En outre, la plateforme met en œuvre différents moyens techniques, non-exclusifs aux données personnelles, pour assurer la protection et la sécurité des données, dont :

  • Les certificats numériques destinés à garantir la sécurité de la connexion Internet et la protection des données sensibles qui sont transmises entre deux systèmes ;
  • Des pares-feux pour se protéger contre l’injection de code SQL, l’exécution de scripts de site à site, les attaques d’injection de commande, les requêtes dissimulées, les violations de protocole http, les robots d’indexation et les scanneurs, etc.
  • Etc.

Conditions de Modification de la Déclaration

La présente Déclaration de Confidentialité peut être consultée à tout moment à l'adresse ci-après indiquée : https://www.d2csmartbox.com/privacy.

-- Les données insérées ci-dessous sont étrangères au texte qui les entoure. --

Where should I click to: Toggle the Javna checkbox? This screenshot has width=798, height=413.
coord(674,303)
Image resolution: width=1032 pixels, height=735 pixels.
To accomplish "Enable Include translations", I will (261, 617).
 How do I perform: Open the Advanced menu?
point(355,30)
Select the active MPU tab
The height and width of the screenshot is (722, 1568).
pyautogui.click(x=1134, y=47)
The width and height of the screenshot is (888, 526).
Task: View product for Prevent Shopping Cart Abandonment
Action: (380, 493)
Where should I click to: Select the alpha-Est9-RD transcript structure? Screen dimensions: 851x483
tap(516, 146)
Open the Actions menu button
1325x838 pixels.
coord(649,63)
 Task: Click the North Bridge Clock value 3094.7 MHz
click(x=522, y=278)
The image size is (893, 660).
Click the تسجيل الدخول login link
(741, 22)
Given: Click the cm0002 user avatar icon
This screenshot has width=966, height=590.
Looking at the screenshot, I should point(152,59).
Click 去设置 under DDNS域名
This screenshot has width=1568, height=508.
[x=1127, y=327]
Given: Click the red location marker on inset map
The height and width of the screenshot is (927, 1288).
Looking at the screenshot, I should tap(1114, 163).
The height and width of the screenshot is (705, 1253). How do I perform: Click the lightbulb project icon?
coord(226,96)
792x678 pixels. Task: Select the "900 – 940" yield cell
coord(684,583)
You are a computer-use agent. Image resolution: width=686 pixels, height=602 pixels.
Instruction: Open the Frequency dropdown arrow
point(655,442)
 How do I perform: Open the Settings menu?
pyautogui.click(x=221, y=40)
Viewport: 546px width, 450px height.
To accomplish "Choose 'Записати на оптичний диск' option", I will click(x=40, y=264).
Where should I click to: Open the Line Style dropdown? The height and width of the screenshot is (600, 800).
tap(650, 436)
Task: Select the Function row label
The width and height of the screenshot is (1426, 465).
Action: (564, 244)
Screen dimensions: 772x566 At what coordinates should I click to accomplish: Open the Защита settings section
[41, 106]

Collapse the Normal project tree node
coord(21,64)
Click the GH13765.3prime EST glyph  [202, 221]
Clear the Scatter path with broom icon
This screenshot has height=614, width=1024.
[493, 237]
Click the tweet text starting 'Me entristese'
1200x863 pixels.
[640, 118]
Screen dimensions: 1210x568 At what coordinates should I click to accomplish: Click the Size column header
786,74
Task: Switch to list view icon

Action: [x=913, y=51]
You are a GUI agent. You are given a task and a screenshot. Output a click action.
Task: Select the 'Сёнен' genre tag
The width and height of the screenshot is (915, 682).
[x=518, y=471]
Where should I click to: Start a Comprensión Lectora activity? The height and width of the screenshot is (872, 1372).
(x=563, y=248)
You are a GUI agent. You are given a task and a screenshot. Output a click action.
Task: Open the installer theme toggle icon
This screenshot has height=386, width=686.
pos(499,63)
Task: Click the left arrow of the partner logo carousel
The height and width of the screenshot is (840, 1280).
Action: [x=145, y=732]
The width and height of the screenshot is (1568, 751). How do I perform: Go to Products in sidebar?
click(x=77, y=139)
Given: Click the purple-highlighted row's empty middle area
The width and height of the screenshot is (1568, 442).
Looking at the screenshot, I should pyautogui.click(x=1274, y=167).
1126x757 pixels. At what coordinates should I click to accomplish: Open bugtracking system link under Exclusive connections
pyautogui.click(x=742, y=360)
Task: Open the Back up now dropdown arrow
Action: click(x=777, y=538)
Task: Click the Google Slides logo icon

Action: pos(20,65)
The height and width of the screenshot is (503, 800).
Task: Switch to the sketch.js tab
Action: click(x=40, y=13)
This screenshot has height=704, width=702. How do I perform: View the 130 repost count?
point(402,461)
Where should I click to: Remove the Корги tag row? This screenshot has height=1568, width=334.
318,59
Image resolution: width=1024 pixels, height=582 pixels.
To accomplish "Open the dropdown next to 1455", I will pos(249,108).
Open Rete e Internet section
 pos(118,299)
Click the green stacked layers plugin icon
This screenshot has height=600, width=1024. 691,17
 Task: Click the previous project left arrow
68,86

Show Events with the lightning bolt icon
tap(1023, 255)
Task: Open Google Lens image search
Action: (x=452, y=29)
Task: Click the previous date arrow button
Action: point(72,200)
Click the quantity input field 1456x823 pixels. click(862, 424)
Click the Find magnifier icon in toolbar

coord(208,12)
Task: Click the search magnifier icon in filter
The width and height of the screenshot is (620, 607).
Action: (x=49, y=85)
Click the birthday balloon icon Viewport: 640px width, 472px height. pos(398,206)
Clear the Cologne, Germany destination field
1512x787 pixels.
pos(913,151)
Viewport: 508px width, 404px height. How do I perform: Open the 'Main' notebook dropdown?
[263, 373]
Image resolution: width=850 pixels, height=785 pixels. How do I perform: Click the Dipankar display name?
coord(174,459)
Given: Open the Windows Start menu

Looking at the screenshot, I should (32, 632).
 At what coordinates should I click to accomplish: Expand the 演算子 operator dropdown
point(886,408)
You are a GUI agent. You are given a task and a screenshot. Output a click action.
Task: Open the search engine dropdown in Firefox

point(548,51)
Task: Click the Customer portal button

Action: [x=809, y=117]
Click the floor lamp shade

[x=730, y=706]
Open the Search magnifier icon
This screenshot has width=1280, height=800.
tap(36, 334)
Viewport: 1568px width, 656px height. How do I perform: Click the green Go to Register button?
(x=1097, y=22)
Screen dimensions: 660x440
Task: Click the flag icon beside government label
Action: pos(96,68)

L'éditeur de la plateforme se réserve le droit de la modifier afin de garantir sa conformité avec le droit en vigueur ou de refléter les changements dans les opérations de la plateforme. Par conséquent, l'Usager est invité à consulter régulièrement cette Déclaration de Confidentialité afin de se tenir informé des derniers changements qui y seront apportés. Toutefois, en cas de modification substantielle de cette Déclaration, l'Usager en sera informé par message défilant sur le site Web.

Il est porté à la connaissance de l'Usager que la dernière mise à jour de la présente Déclaration de Confidentialité est intervenue le : 12 Septembre 2021.

En naviguant sur le site et l’espace Client, l'Usager atteste avoir lu et compris la présente Déclaration de Confidentialité et en accepte les conditions, en ce qui concerne la collecte et le traitement de ses données personnelles.